Many research studies involve missing data – not all study variables are measured for on all study subjects. Most functions in R handle missing data appropriately by default, but a couple of basic functions require care when missing data are present. And it's always a good idea to check for missing data in a data set.

When inputting data directly into R, 'NA' is used to designate missing data. For example,

> xvar <- c(2,NA,3,4,5,8)

Creates a variable ('xvar') for a sample of 6 subjects, but the second subject is missing data for this variable. NA is also used to indicate missing data when R prints data:

> xvar

[1] 2 NA 3 4 5 8

When setting up a dataset using Excel, missing data can be represented either by 'NA' or by just leaving the cell blank in Excel. In either case, data will be treated as missing when imported into R.

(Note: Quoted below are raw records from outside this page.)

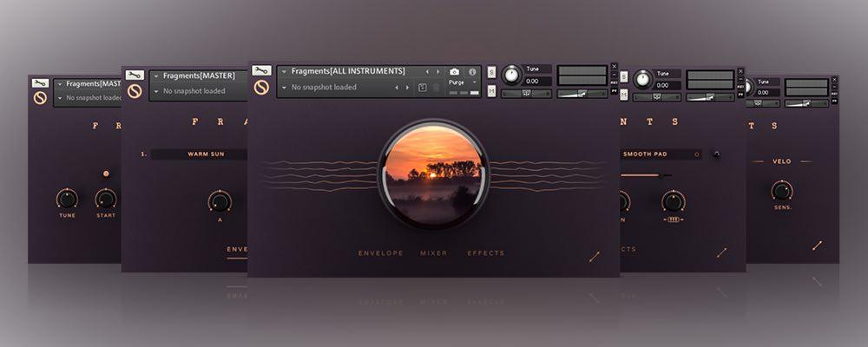This screenshot has height=347, width=868.
Task: Open the instrument info icon
Action: point(473,71)
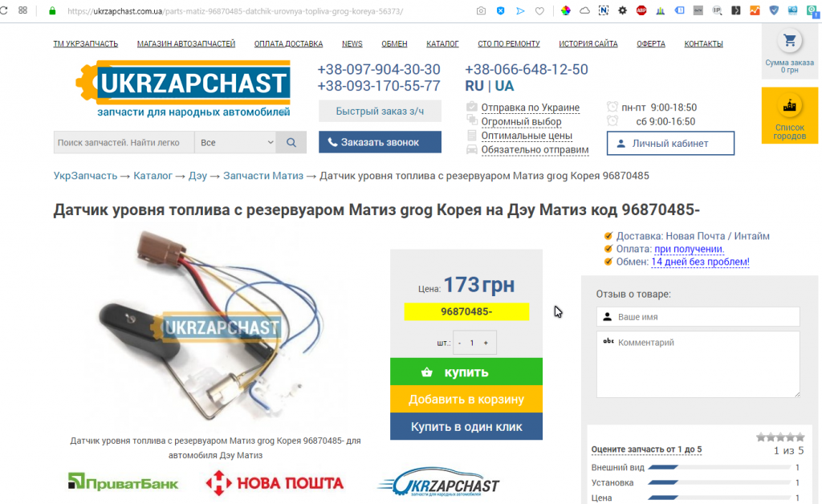
Task: Open the КАТАЛОГ menu item
Action: 442,44
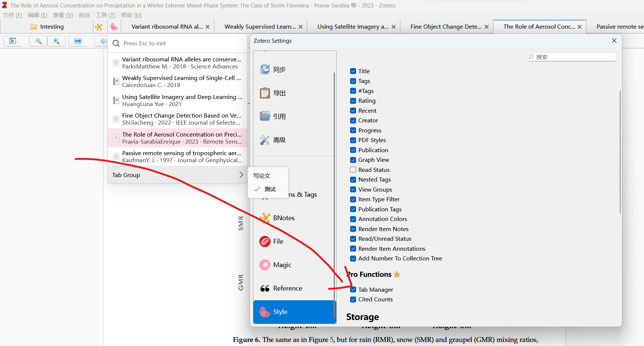Open the File settings pane
Viewport: 644px width, 346px height.
(278, 241)
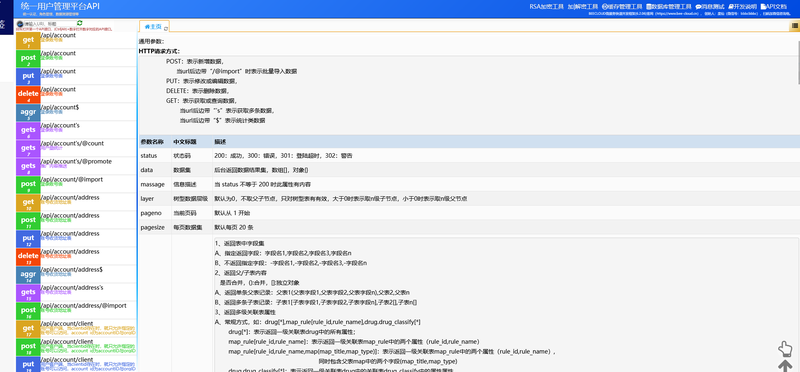Click the pointing hand icon at bottom right

coord(785,349)
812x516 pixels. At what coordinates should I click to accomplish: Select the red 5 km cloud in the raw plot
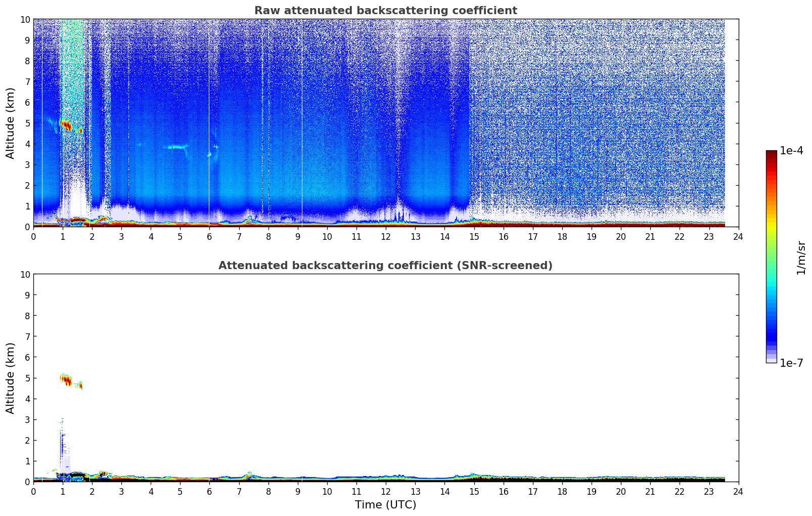point(66,124)
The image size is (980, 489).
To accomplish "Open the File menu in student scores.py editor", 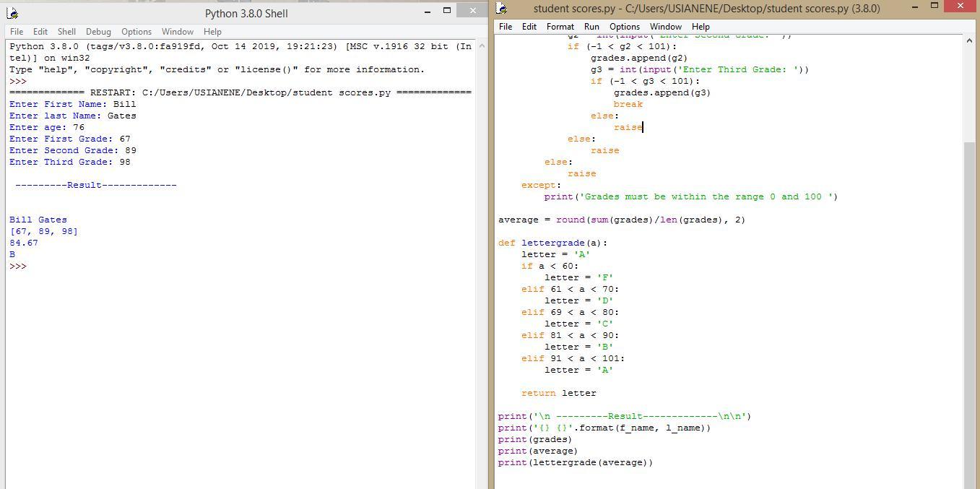I will (506, 27).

To check for missing data with a measurement variable, we can use the 'summary( )' command,

> summary(xvar)

Min. 1st Qu. Median Mean 3rd Qu. Max. NA's

2.0 3.0 4.0 4.4 5.0 8.0 1.0

Along with the minimum value, first quartile (25th percentile), median, mean, 3rd quartile and maximum value, the summary command also lists the number of observations with missing data under the NA's column (here there is one subject with missing data). For a categorical variable, we can check for missing data using the 'useNA='always' option in the table( ) command (see sections 15 through 17 for more on the table( ) command):

> table(currsmoke,useNA='always')

currsmoke

0 1 <NA>

11 6 3

In this example of current smoking status, there are 11 non-smokers, 6 smokers, and 3 with missing data.

Most R functions appropriately handle missing data, excluding it from analysis. There are a couple of basic functions where extra care is needed with missing data.

The length( ) command gives the number of observations in a data vector, including missing data. For example, there were 6 subjects in the data set for the 'xvar' variable in the example above, although there were only 5 subjects with actual data and one had a missing value. Using the length( ) function gives

> length(xvar)

[1] 6

which can be misleading, since there are only 5 subjects with valid values for this variable. To find the number of non-missing observations for a variable, we can combine the length( ) function with the na.omit( ) function. The na.omit( ) function omits missing data from a calculation. So, listing the values of xvar gives:

> xvar

[1] 2 NA 3 4 5 8

while listing the non-missing values of xvar gives

> na.omit(xvar)

[1] 2 3 4 5 8

To find the number of non-missing observations for xvar,

> length(na.omit(xvar))

[1] 5

Another common function that does not automatically deal with missing data is the mean( ) function. Trying to calculate a mean for a variable with missing data gives the following:

> mean(xvar)

[1] NA

We can calculate the mean for the non-missing values the 'na.omit( )' function:

> mean(na.omit(xvar))

[1] 4.4

Some functions also have options to deal with missing data. For example, the mean( ) function has the 'na.rm=TRUE' option to remove missing values from the calculation. So another way to calculate the mean of non-missing values for a variable:

> mean(xvar, na.rm=TRUE)

[1] 4.4

See the help( ) function documents in R for options for missing data for specific analyses.